SOURCE
○ ○ ○

All are talking about devloped rich and established Dravidian languages of South India ....but no one is talking about how Dravidian tribal community is struggling to keep alive their language in North India those are Kudukh from Jharkhand Orissa and chattisgarh , Gondi from Chattisgarh and Orissa and kui from Orissa these have preserves original proto Dravidian words as same as it was
@SIDDHAARTH MANIAN I am Tuluva i live in Kerala I can't pronounce some words but I can speak. Malayalam is difficult because only Malayalam and Tamil has rà and zha sound.
@SIDDHAARTH MANIAN tamil is not difficult for me either. Butt Malayalam is, becose along with rà and zha sound more nasal sounds are used which is unique to Malayalam. Ex nyan . In Tulu we say yan and in other nan Malayalam has this. Nasal sounds are used more. Slang is the result of these words .
@SIDDHAARTH MANIAN after mandarin it is arabic. I think (correct me if I am wrong) Mandrin is difficult becose itt has diffrent grammar but Malayalam grammar is easy.
@SIDDHAARTH MANIAN after mandarin it is arabic then japanese followed by Hungarian. taleninstituut.nl/the-hardest-languages-in-the-world-to-learn/ I don't think Malayalam is difficult as you think Malayalam is easy with exposure to that language. I don't know Telugu but I know Tamil becose of exposure not with native speakers but through movies infact .Till now I haven't spoke with Tamil speaker. I don't know Telugu becose I don't watch Telugu films as much as I watch Malayalam and Tamil.
@SIDDHAARTH MANIAN for me personally I don't find difficult maybe because I live in Kerala. But in my place(Kasaragod) the Malayalam dialect (slang) is very different from inland Malayalam. Kasaragod is known for that. Kasaragod Malayalam can't be easily understood by many malayalees. Becose here Malayalam has influenced by Tulu and other languages. And as it is simpler Malayalam with Tulu words.complicated words are not present here. Even look at professional Tamil ( which is used in TV news and books) it's very complicated than normal Tamil which I am used to.
Someone needs to audibly say these words as they come up. I can read to the best of my ability, but I have no idea what a truly sounds like or how it should be pronounced.
As a native speaker of Hindi who knows malayalam, I agree with what you said, we are a nation with diversity and we should make this as our strong point rather than fighting on it
Hi i am Telugu boy, why is there no separate state for Tulu speaking people?? Like Tulu Nadu.. , will there be a state in future?? And what other languages do u speak other than tulu and English!!?
@@dhirajreddy56 There are many proposals from time to time for the creation of a separate state but on the ground zero, most of the Tuluvas do not care much about having a separate political identity as long as the Tulu language is respected. A need for a separate state would depend on the attitude of the Kannada speaking population
@@priyesh3357 ohh okay , but at some point they will definitely oppress them , its not just language but also development will be pretty low compared to kannada cities!!!

○ ○ ○

ITEMS
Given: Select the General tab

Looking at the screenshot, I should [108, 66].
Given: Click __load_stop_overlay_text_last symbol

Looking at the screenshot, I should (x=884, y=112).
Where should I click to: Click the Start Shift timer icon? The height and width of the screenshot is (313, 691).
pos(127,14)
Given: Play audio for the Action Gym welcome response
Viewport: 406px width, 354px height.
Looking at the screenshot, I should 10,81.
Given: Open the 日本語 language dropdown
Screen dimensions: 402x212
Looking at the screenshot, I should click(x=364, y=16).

○ ○ ○

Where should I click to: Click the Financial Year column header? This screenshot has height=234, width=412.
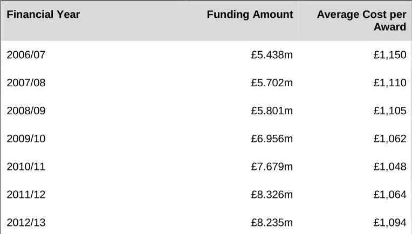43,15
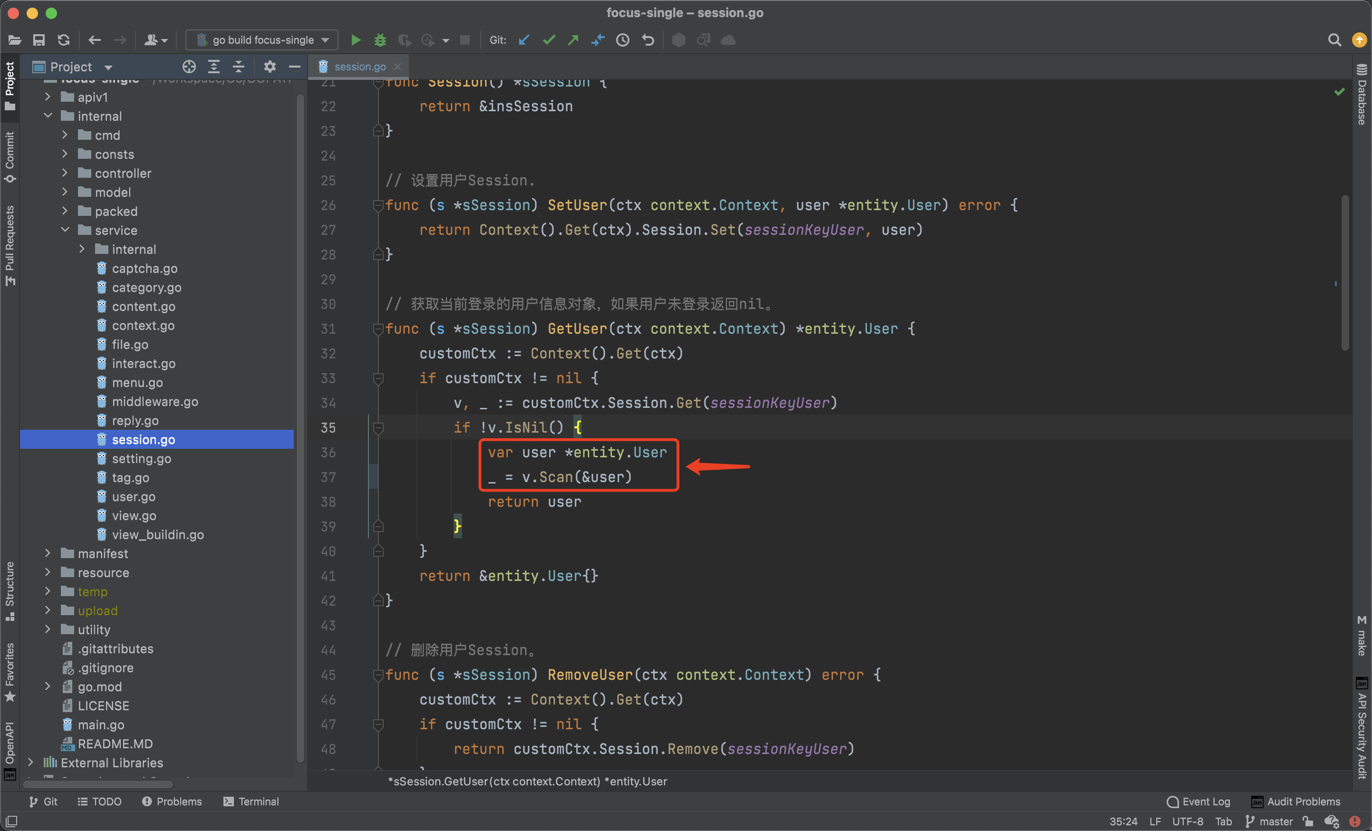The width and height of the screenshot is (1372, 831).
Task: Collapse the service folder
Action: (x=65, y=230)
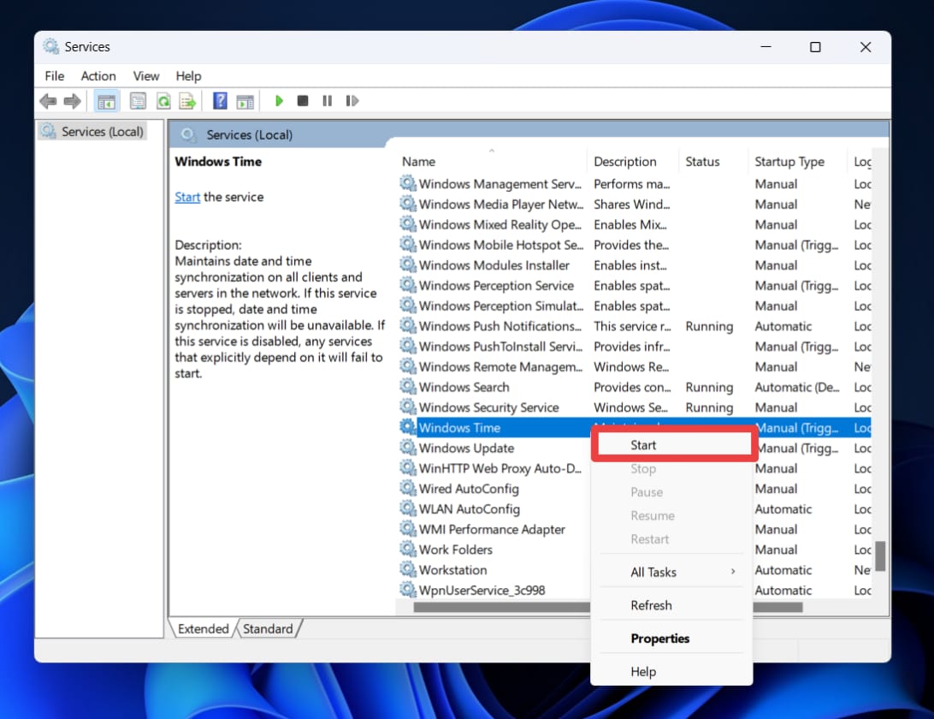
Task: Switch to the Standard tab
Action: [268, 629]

○ ○ ○

GIVEN EXERCISE
From the comments on Dravidian languages, extract the passage starting at "As a native" and ending at "to kannada cities!!!", copying it word for word.

EXERCISE OUTPUT
As a native speaker of Hindi who knows malayalam, I agree with what you said, we are a nation with diversity and we should make this as our strong point rather than fighting on it
Hi i am Telugu boy, why is there no separate state for Tulu speaking people?? Like Tulu Nadu.. , will there be a state in future?? And what other languages do u speak other than tulu and English!!?
@@dhirajreddy56 There are many proposals from time to time for the creation of a separate state but on the ground zero, most of the Tuluvas do not care much about having a separate political identity as long as the Tulu language is respected. A need for a separate state would depend on the attitude of the Kannada speaking population
@@priyesh3357 ohh okay , but at some point they will definitely oppress them , its not just language but also development will be pretty low compared to kannada cities!!!